Covered today are the first three books of Alex Scarrow's TimeRiders series (via Goodreads) and Ben Galley's excellent Bloodrush (also on Goodreads but duplicated here too).
Bloodrush (Scarlet Star Trilogy #1) by Ben Galley
Verdict: 4.5 stars out of 5 (slightly annoying as Goodreads doesn’t give you this option!)
I’m going to get this out of the way early. There are a number of elements of Ben Galley’s Bloodrush that resemble Brandon Sanderson’s work; mainly the Wild West setting which reminds you very strongly of the Wax/Wayne series and the magic system which bears striking resemblance to the Allomancy of Mistborn. But this in itself is not a bad thing, I’m a huge fan of Sanderson’s work and anything along a similar theme is bound to attract my attention.
What Galley adds though is bite. Right from the opening pages you get the feeling that our hero, the magnificently named Tonmerion (Merion for short) Hark is having a pretty crap time of it. And it is not getting any better any time soon.
Barely days after his father’s grisly murder on the steps of their London mansion, Merion is shipped off across the sea to a long-lost distant relative and a world which is a million miles away from the one he knows. Very soon he realises that, despite the heat and sand, this uncharted backwater is full of the same kinds of ruthless people and potential for death as home.
He must quickly master abilities he doesn’t yet know he has, whilst trying to unravel the mystery of exactly who the hell is responsible for his father’s murder. Oh, and his fairy (yup, we’ve got fairies) is being chased by a ruthless band of cutthroat fairy mercenaries who aren’t fussy about which order they remove his limbs in!
This. Is. Really good.
I found the style effortless to read, the sparse nature of the Wild West landscape perfectly mimicked in the minimalist approach to detail. If something doesn’t advance the narrative, environment or character development it doesn’t go in. Whilst the story takes a good while to really establish itself and get going, the world building is skilful and full of clever little touches which distinguish Galley’s sandbox as being similar to our Earth but different enough to make it his own.

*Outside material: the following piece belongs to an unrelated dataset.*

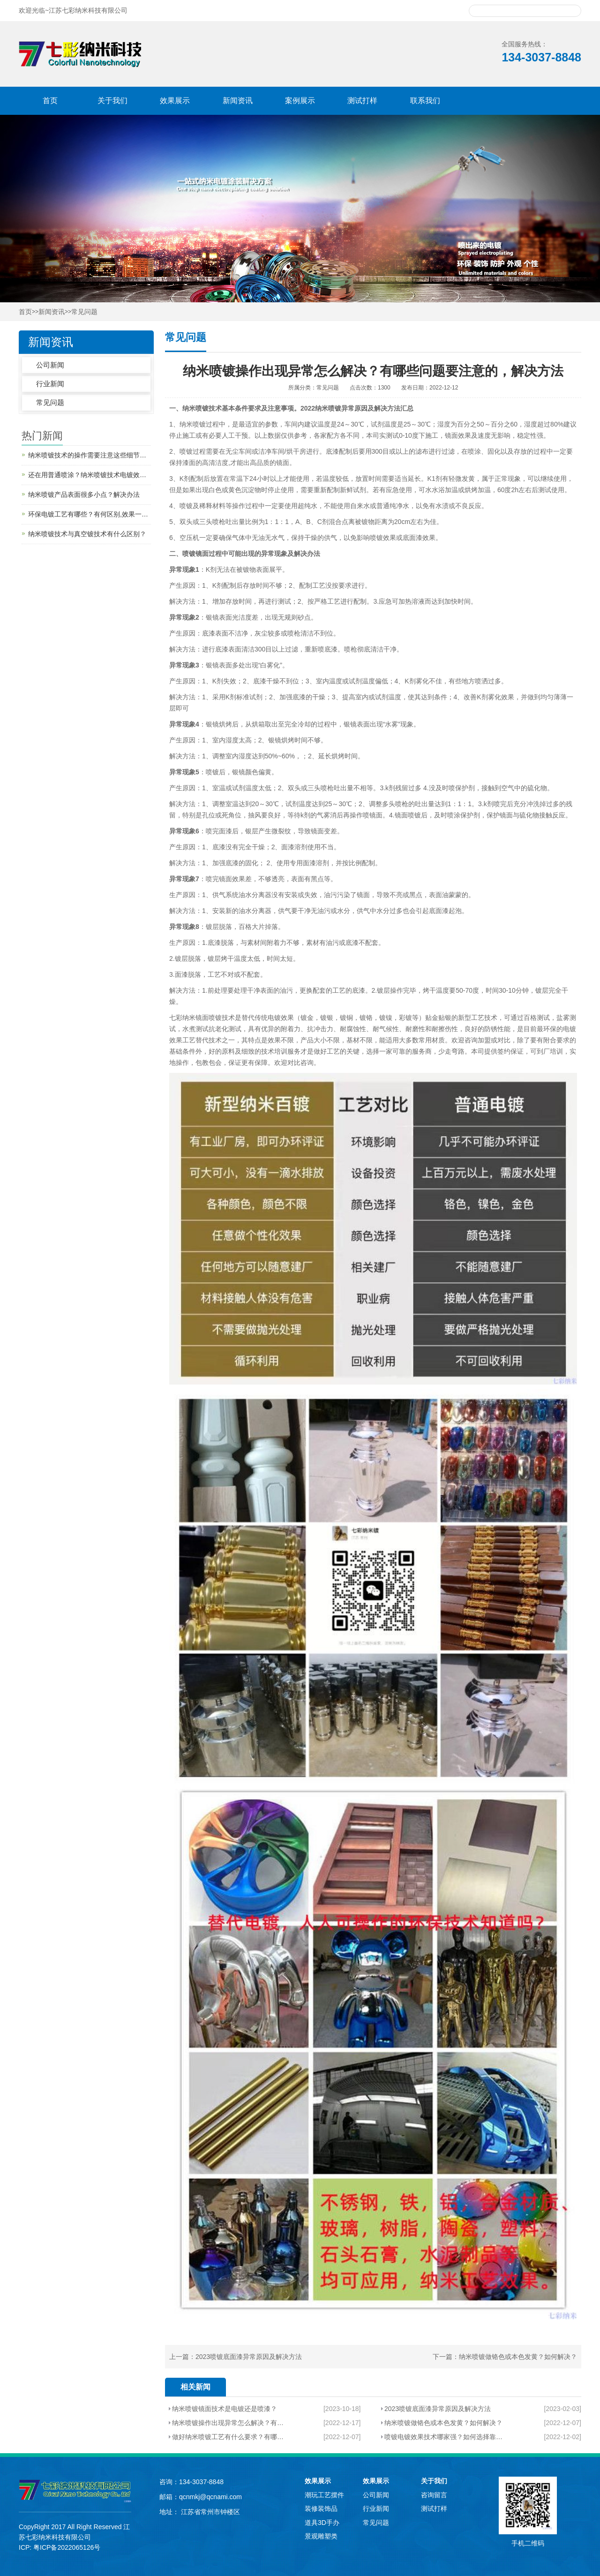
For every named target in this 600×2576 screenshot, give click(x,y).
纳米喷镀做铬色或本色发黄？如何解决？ (518, 2356)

I’ve already touched on the magick (with a K) system above but it warrants a bit more explanation. “Rushers” can temporarily absorb characteristics and traits from various types of animal by consuming their blood, but it is not so common to have the ability to “rush” more than one or two types.
It quickly becomes apparent that (a) Merion might have the ability to rush many types, (b) his father did too and (c) his Aunt (the long-lost relative mentioned above) might just be the most prolific acquirer of blood samples in the West. You know this ability is going to come in really useful, but at what cost and what other secrets will it reveal? Merion’s powers will only begin to grow and he will undoubtedly be drawn into something bigger and more complex than he can imagine.

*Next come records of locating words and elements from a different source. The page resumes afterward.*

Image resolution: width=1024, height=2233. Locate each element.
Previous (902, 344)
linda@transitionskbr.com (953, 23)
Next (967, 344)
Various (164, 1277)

The magic system is pretty well thought out and obviously the result of plenty of attention from Galley. Using this magic has consequences and there is no “silver bullet” here which can get the protagonists out of any trouble (hello “Balefire”). Not all bloods are useful and, guess what, the magic has the ability to corrupt and destroy if used injudiciously. Like most magic systems, buying into it does take a little leap-of-faith as there are always a few inconsistencies and foibles. First time I read Mistborn I remember thinking, “hang on, isn’t your body full of metal?!”, before accepting that I read fantasy precisely because you can get away with stretching the “rules” bit further. This is similar, the minor gripes I had with it are generally not sufficient to ruin my enjoyment.
There is actually quite a small cast of main protagonists here; Tonmerion, his Aunt, the mysterious Lurker and the assortment of (generally murderous) fairies, including Merion’s friend Rhin, who seem to occupy a parallel, almost completely distinct, story arc. The characters are well-rounded and definitely have some depth to them, though a number of stereotypes are at play here such as the enigmatic drifter, the tough independent daughter of noble blood and the spoilt aristocrat coming to terms with his world turning upside down.
Plot-wise this is essentially the first part of a coming-of-age story coupled with the little diversion concerning Rhin and the above mentioned murderous fairy band. I’ll be honest and say that the only criticisms I have of the book are minor plot ones. The “rail-wraiths” seem an afterthought and unrelated to other events whilst I couldn’t see how the shenanigans involving Rhin were particularly relevant.
What I will say in defence though is that (a) this is unavoidably the first book of a series and the full picture is yet to be revealed and (b) it is not up to Galley to explain every detail of every element at the first opportunity. I am the first to criticise info-dumps and deus ex machina elements so the fact that everything ISN’T explained in minute detail a second after it happened shouldn’t really register as too valid a complaint!
Throughout, answers dance just out of sight, inevitably with more questions for company. Who/what are the mysterious (and aforementioned) “rail-wraiths” who are disrupting the path of the railway as it expands East? What part will the Native American-like Shohani play? And who is the real villain here?
Overall this is a really good read. Flowing prose, an intriguing magic system and interesting characters pull along a story arc that is slow to begin with but begins to take shape as the pace increases. I can’t wait to get into the next one and see where Galley is going with this.